Desde la perspectiva mercantil del agua, propia de la economía neoclásica, no se
percibe la contradicción, ya que de partida se concibe el agua, -eufemísticamente
el recurso y en definitiva, la mercancía-, como algo desgajado del medio ambiente.
De esta manera, se puede encajar ésta en el marco teórico neoclásico y así, con
la ayuda de las infraestructuras que faciliten su movilidad, el agua podrá ser objeto
de intercambio y será asignada al uso teóricamente más eficiente a través del
mercado. Para ello se requiere la previa definición de los derechos de propiedad.
Mientras tanto, en ausencia de los ansiados mercados, se defiende la necesidad
de suplirlos, ya que:
A causa de la existencia de mercados distorsionados los precios de mercado
pueden no reflejar el coste de oportunidad del recurso empleado, y por tanto los
beneficios que se podrían realizar si el recurso se asignara a su mejor uso
alternativo (CIS, 2003; 116).

Atribución y distribución de costes

La Directiva Marco del Agua establece un criterio claro para la asignación de los
costes relacionados con el uso del agua: el principio del contaminador pagador.
Por lo tanto al agente causante del deterioro ambiental se le deben atribuir, en
principio, los costes asociados al daño causado.
La aplicación práctica del principio de contaminador pagador (PPP) tiene, como es
sabido, numerosas limitaciones.

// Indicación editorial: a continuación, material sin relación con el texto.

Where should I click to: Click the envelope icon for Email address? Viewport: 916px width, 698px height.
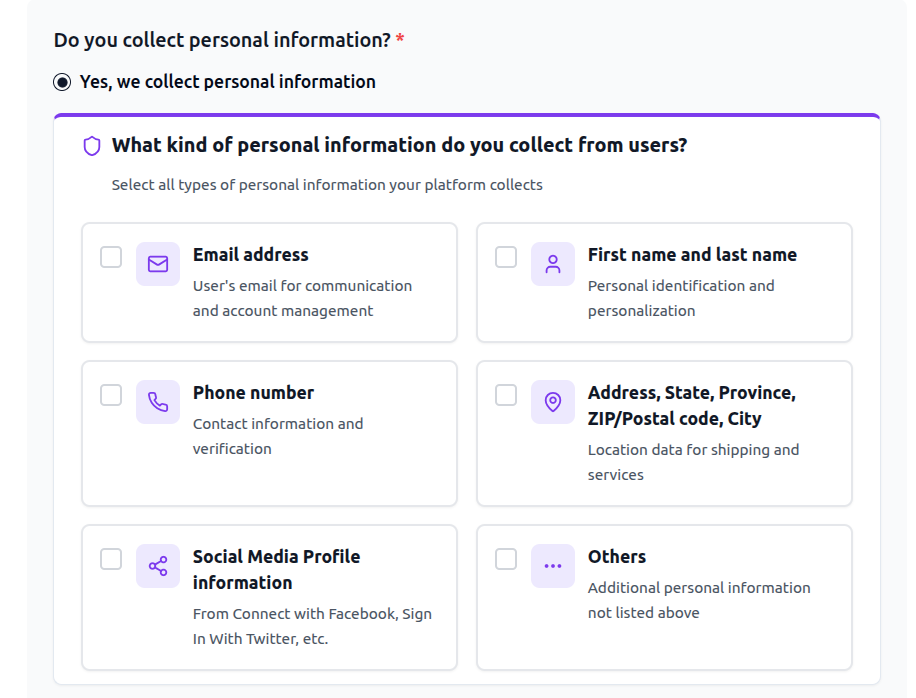coord(158,264)
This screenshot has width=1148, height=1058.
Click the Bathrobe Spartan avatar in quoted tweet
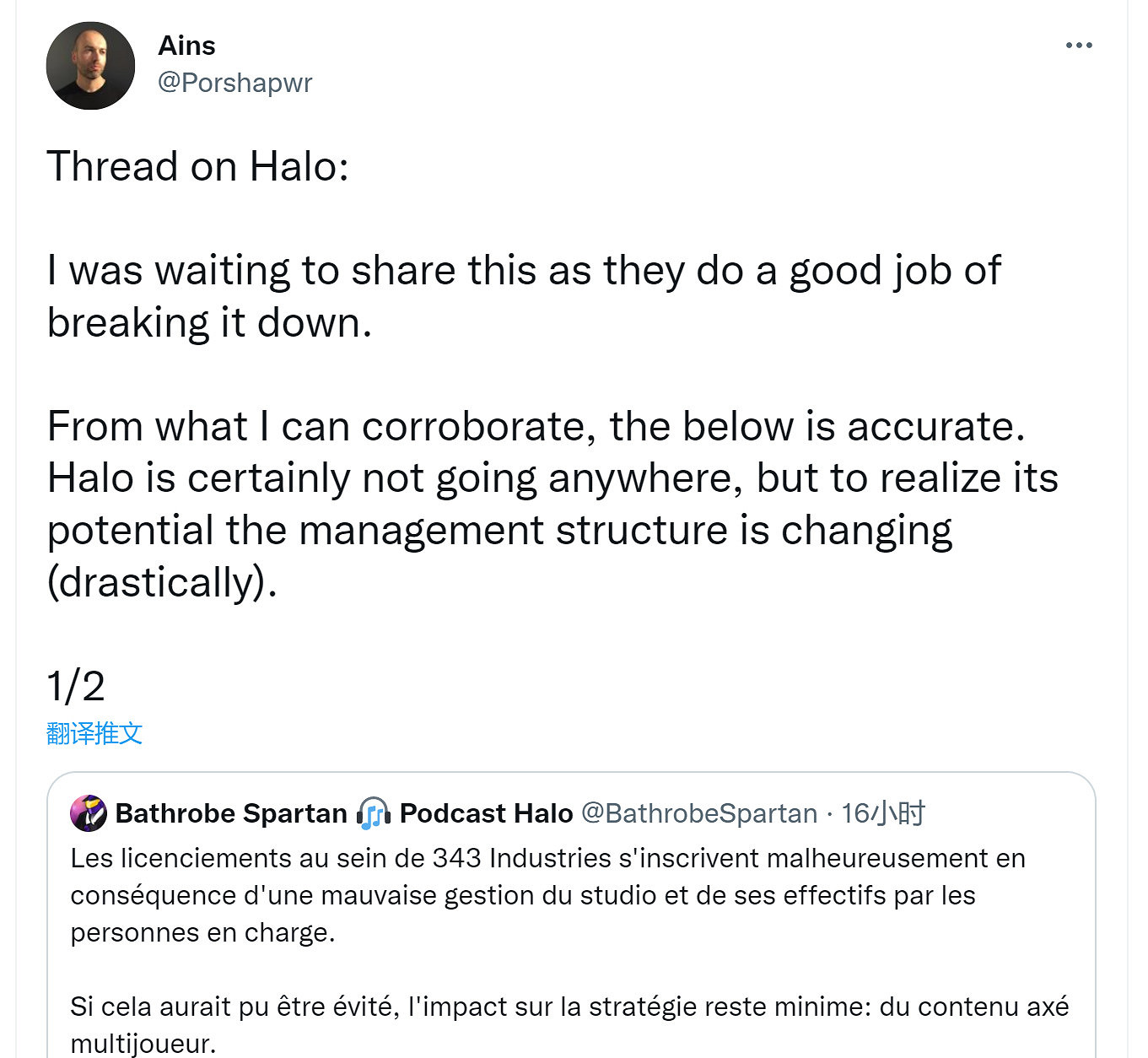89,813
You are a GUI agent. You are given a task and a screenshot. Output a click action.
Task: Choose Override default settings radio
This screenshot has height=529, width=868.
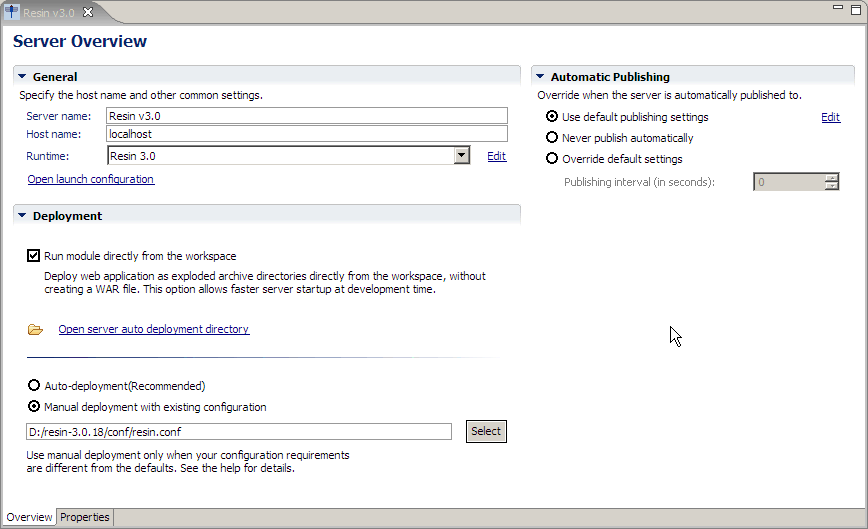coord(552,158)
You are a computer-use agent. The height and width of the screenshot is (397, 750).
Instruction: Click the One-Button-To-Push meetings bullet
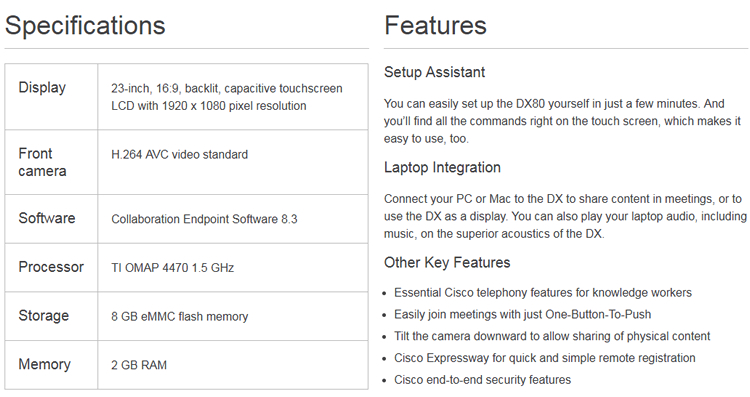tap(522, 315)
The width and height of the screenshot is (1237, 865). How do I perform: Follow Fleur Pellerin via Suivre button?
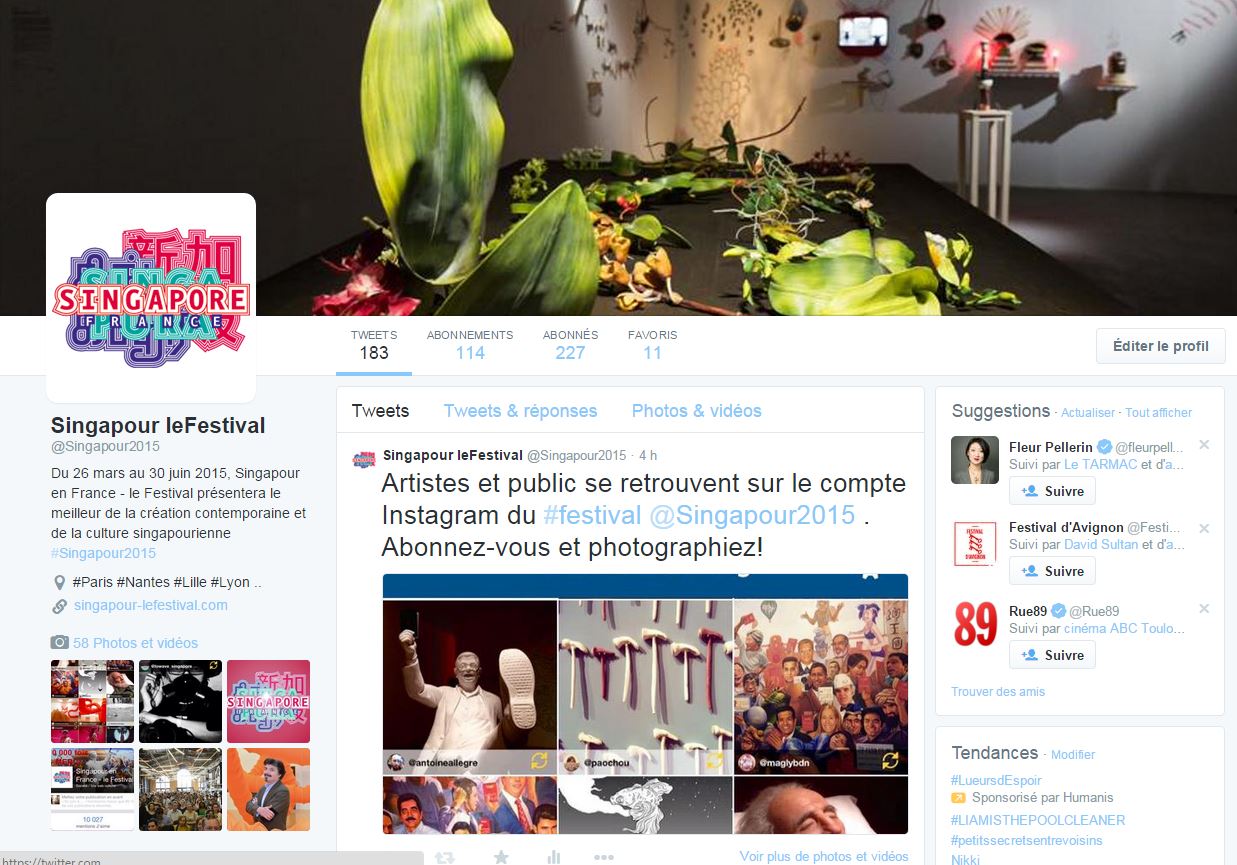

Entre otras las derivadas de:
a) la definición precisa del concepto por el que se paga, que deberá
fundamentarse en una relación de causa a efecto con el daño imputado
b) la identificación del pagador, especialmente en el caso de daños históricos y
acumulados -cuando el contaminador ya no existe o cuando se han sucedido
sobre el mismo ecosistema daños causados por diferentes agentes- y de origen
difuso -cuando el deterioro ambiental está provocado por numerosos agentes
siendo difícil la imputación concreta a cada uno de ellos del daño causado.

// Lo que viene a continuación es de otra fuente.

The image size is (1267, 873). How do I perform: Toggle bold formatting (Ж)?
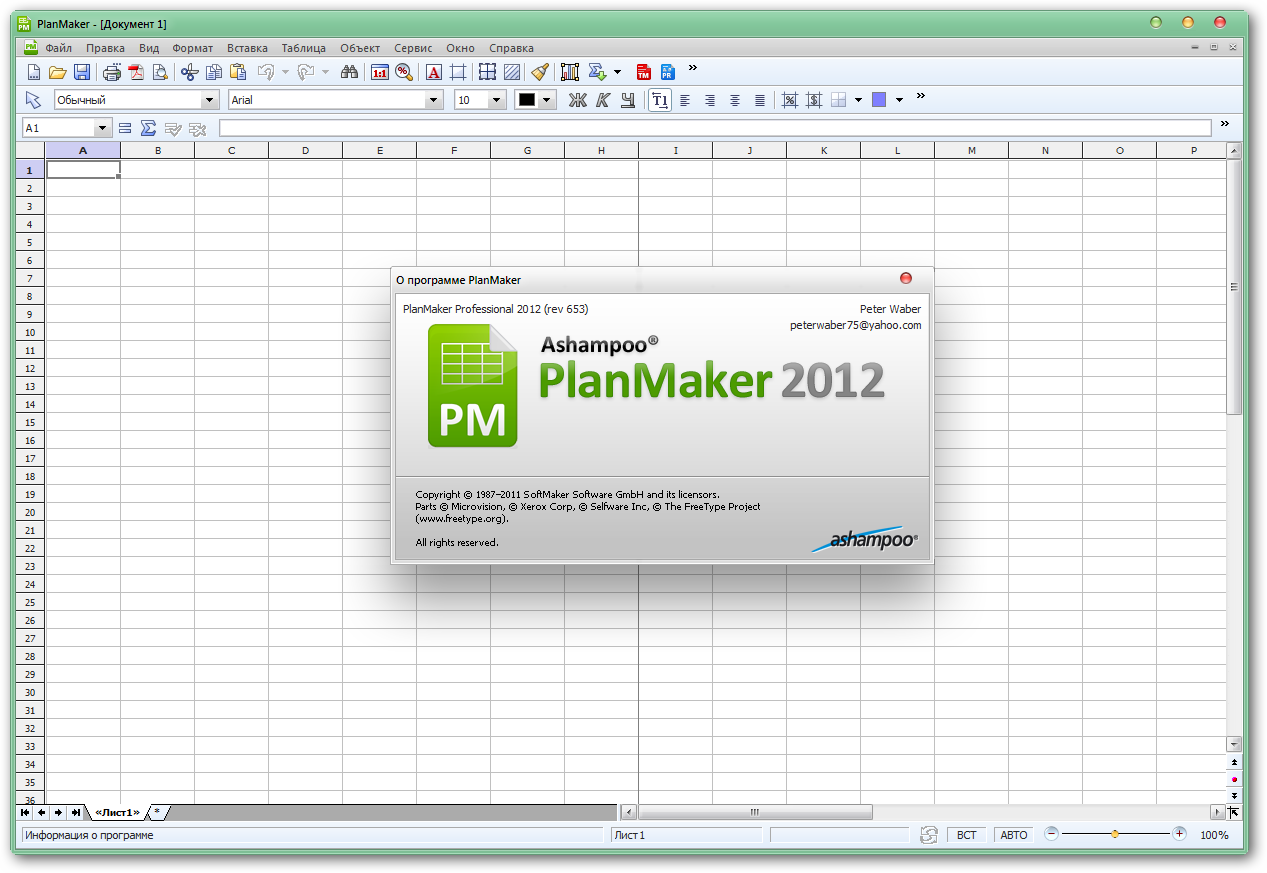click(x=577, y=100)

c) la estimación de la cantidad a pagar, puesto que la mayor parte de los bienes
ambientales no son bienes mercantiles y, por tanto, carecen de precio.
La interpretación actual de este principio ha incorporado el enfoque preventivo, en
el sentido de incorporar no sólo el daño causado sino también el riesgo de
causarlo. Por otra parte, su aplicación no se limita a la contaminación, ya que se
extiende a cualquier deterioro de los ecosistemas, por ejemplo, el que una
extracción abusiva de agua causa al ecosistema fluvial.
Con todo, la mayor limitación del principio del contaminador pagador se deriva del
carácter irreversible de una parte importante de los daños causados a los
ecosistemas. Como expresa el saber popular hay cosas que no se arreglan con
dinero, y -podríamos añadir- suelen ser las importantes. Éste es uno de los
motivos, junto con el de los límites del conocimiento, que justifican la incorporación
a la política ambiental de un principio adicional: el principio de precaución o
cautela:
La prevención de desastres requiere, por lo general, que se actúe antes de que
existan pruebas fehacientes del daño, especialmente si se trata de daños a largo
plazo e irreversibles. Este enfoque respecto a las pruebas científicas y la
elaboración de medidas de respuesta forma parte de lo que hoy se denomina
principio de cautela. (AEMA, 2002. Énfasis añadido).